In 1985, Rodbell moved to the NIEHS in Research Triangle Park, North Carolina to continue his research and become the Scientific Director, a position that he held until 1989. While at the NIEHS, Rodbell continued his studies on G-protein-mediated signal transduction, discovering that G-proteins are present in large oligomeric structures and characterizing the diverse effects of G-proteins on cell structure and function. Colleagues and friends of Rodbell at the NIEHS recently initiated the Martin Rodbell Lecture Series in his honor. On 16 November 1998 at the NIEHS, Rodbell himself presented the first seminar in that series titled "Fifty Years in Science: Zigs and Zags with a Common Theme."

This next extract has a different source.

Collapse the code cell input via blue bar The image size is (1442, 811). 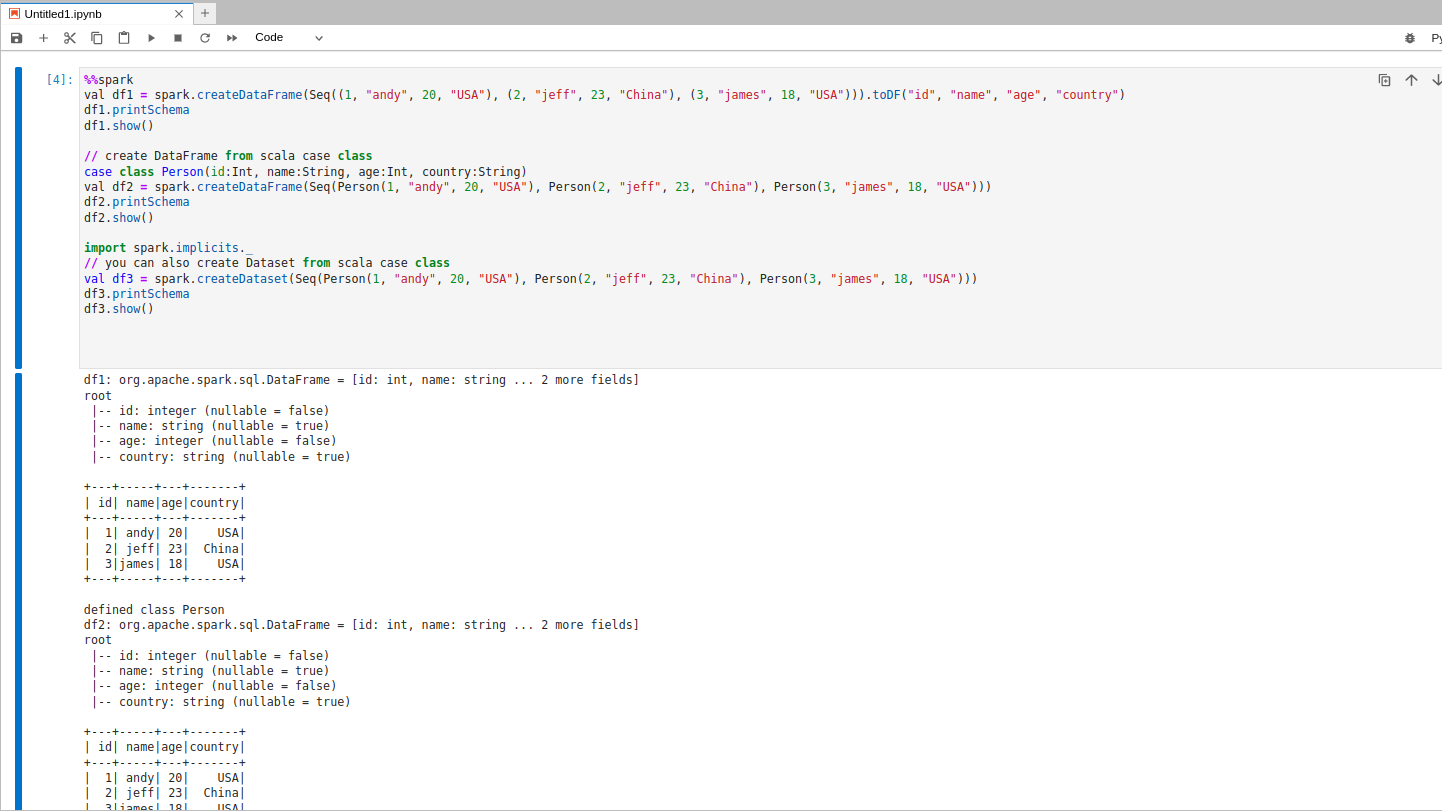18,218
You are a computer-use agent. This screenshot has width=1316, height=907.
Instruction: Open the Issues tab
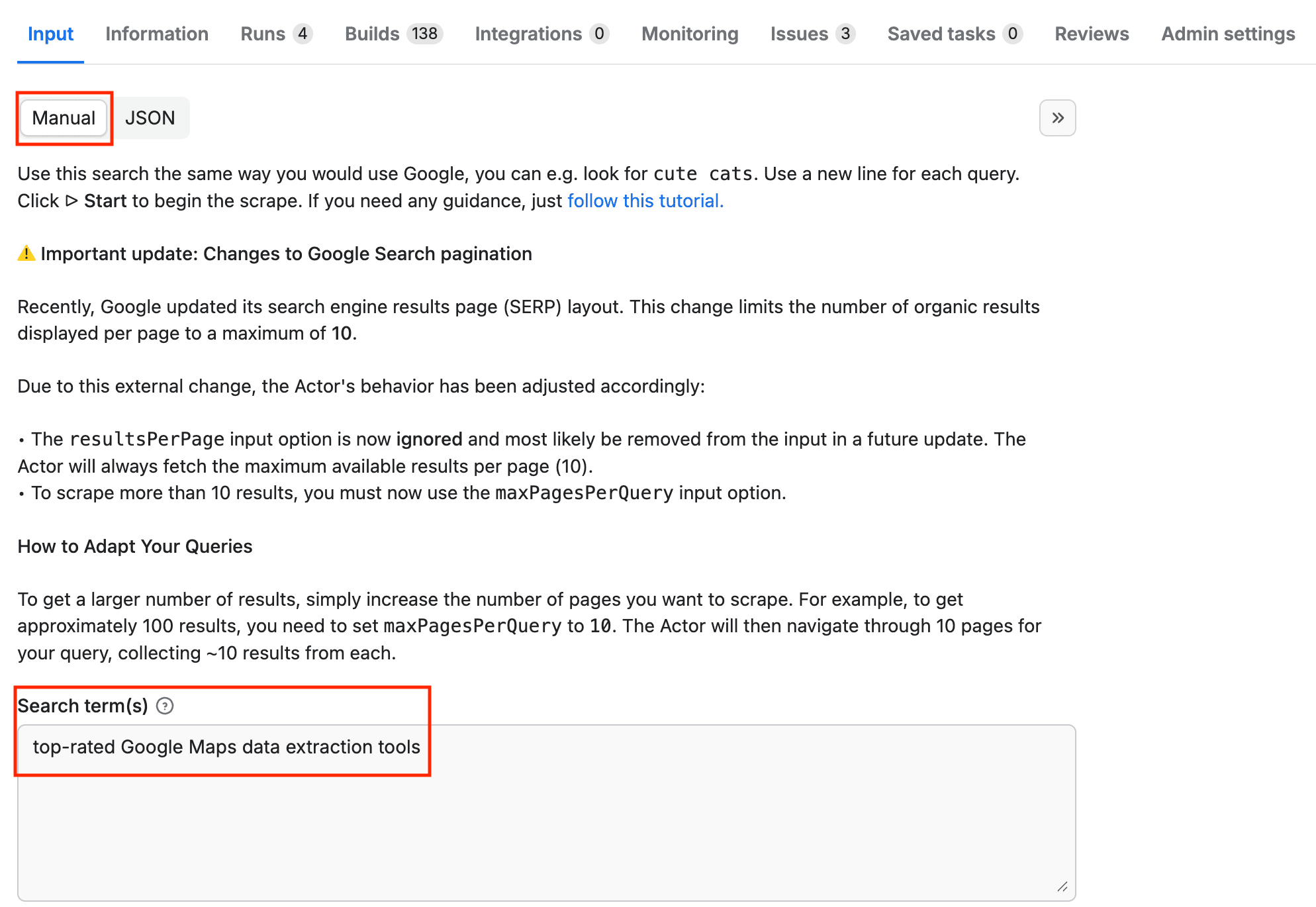(x=799, y=34)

During his distinguished career at the NIH, Rodbell held a number of positions including those of chemist at both the National Heart Institute and the NIAMD; Chief of the Section on Membrane Regulation and Chief of the Laboratory of Nutrition and Endocrinology at the National Institute of Arthritis, Metabolic, and Digestive Diseases; and Scientific Director, Chief of the Section on Signal Transduction, and Scientist Emeritus at the NIEHS. In addition, Rodbell held numerous academic positions including those of Professor and Director, Institut de Biochemie Clinique, University of Geneva; Adjunct Professor of Physiology, Georgetown University Medical Center; Adjunct Professor of Cell Biology, Duke University; Adjunct Professor of Pharmacology, University of North Carolina-Chapel Hill; and Adjunct Professor of Pharmacology, Virginia College of Medicine. Rodbell won numerous awards for his work in addition to the Nobel Prize including the Jacobeaus Award, the Gairdner International Award, the Richard Lounsberry Award, and an Honoris Doctoris from the Montpellier University; Rodbell also received the North Carolina Award, the highest award the State of North Carolina can bestow. Rodbell was a member of many distinguished professional societies including the U.S. National Academy of Sciences, the American Academy of Arts and Sciences, and several other foreign and national science societies.
Rodbell and his wife of 48 years, Barbara, had lived in Chapel Hill, North Carolina, since he came to the NIEHS as Scientific Director in 1985. He is survived by his wife, Barbara; a daughter, Suzanne Richardson of Cabin John, Maryland, sons Paul of Silver Spring, Maryland, Andrew of Bethesda, Maryland, and Philip of Ringham, Massachusetts, and seven grandchildren.